Rumusan tentang etika Kehidupan Berbangsa disusun dengan tujuan untuk memberikan
penyadaran tentang arti penting tegaknya etika dan moral dalam kehidupan berbangsa.Etika
kehidupan berbangsa dirumuskan dengan tujuan menjadi acuan dasar untuk meningkatkan
kualitas manusia yang beriman, bertakwa dan berakhlak mulia serta berkeperibadian
Indonesia dalam kehidupan berbangsa. Pokok-pokok etika dalam kehidupan berbangsa
mengedepankan kejujuran, amanah, keteladanan, sportivitas, disiplin, etos kerja, kemandirian,
sikap toleransi, rasa malu, tanggung jawab, menjaga kehormatan serta martabat diri sebagai
warga bangsa.
Terkait dengan etika politik dan pemerintahan dimaksudkan untuk mewujudkan
pemerintahan yang bersih, efisien, dan efektif serta menumbuhkan suasana politik yang
demokratis yang bercirikan keterbukaan, rasa bertanggung jawab, tanggap akan aspirasi
rakyat, menghargai perbedaan, jujur dalam persaingan, kesediaan untuk menerima pendapat
yang lebih benar, serta menjunjung tinggi hak asasi manusia dan keseimbangan hak dan
kewajiban dalam kehidupan berbangsa.
Etika politik dan pemerintahan mengandung misi kepada setiap pejabat dan elite politik
untuk bersikap jujur, amanah, sportif, siap melayani, berjiwa besar, memiliki keteladanan,
rendah hati, dan siap untuk mundur dari jabatan publik apabila terbukti melakukan kesalahan
dan secara moral kebijakannya bertentangan dengan hukum dan rasa keadilan masyarakat.

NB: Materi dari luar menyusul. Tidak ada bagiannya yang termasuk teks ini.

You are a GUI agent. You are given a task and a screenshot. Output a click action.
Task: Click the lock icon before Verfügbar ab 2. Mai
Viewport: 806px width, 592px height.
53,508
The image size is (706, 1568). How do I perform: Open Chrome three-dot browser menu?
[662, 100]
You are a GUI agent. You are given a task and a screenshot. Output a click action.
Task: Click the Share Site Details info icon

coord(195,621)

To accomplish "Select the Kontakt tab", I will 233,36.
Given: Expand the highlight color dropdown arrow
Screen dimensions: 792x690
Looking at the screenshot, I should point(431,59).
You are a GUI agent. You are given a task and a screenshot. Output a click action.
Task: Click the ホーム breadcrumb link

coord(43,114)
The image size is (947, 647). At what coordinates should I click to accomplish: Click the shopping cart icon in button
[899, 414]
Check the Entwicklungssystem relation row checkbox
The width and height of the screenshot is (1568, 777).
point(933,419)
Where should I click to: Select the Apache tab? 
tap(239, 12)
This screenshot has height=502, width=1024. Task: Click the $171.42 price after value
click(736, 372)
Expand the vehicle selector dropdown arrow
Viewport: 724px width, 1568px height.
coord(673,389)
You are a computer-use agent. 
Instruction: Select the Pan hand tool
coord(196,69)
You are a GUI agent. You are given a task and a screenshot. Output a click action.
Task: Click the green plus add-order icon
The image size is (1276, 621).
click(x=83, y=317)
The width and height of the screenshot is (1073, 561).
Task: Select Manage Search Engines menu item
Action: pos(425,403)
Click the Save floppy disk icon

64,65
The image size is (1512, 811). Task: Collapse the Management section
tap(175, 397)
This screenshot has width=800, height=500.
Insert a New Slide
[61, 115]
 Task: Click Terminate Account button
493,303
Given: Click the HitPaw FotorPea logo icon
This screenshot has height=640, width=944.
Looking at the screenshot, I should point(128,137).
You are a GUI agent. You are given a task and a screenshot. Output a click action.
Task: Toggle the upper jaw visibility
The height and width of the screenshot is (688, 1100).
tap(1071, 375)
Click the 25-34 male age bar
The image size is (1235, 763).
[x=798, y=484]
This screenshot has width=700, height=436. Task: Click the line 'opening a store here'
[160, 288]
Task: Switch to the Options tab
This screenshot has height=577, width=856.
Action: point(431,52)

Etika ini diwujudkan dalam bentuk sikap yang bertata krama dalam perilaku politik yang
toleran, tidak berpura-pura, tidak arogan, jauh dari sikap munafik serta tidak melakukan
kebohongan publik, tidak manifulatif dan berbagai tindakan yang tidak terpuji lainnya.
Kepemimpinan pancasila merupakan pedoman bagi pejabat dan elite politik untuk
bersikap jujur, amanah, sportif, siap melayani, berjiwa besar, memiliki keteladanan, rendah
hati, dan siap untuk mundur dari jabatan publik apabila terbukti melakukan kesalahan dan
secara moral kebijakannya bertentangan dengan hukum dan rasa keadilan masyarakat. Etika
ini diwujudkan dalam bentuk sikap yang bertata krama dalam perilaku politik yang toleran,
tidak berpura-pura, tidak arogan, jauh dari sikap munafik serta tidak melakukan kebohongan
publik, tidak manifulatif dan berbagai tindakan yang tidak terpuji lainnya.
Dari paparan di atas dapat dirumuskan kesepakatan, bahwa tujuan etika adalah
memberitahukan bagaimana kita menolong manusia dalam kebutuhannya yang nyata yang
secara susila dapat dipertanggungjawabkan kepada khalayak.
Tentu saja kepemimpinan pancasila sebagai model kepemimpinan tidak hanya baik
dalam konsep tetapi buruk dalam implementasi. Pancasila tidak boleh diibaratkan seperti
sebuah baju yang mahal, lantas karena mahalnya kita sayang untuk memakainya. Pancasila
tidak boleh hanya baik dalam konsep saja akan tetapi harus terwujud dan berimplikasi sebagai
nilai praksis dalam kehidupan nyata.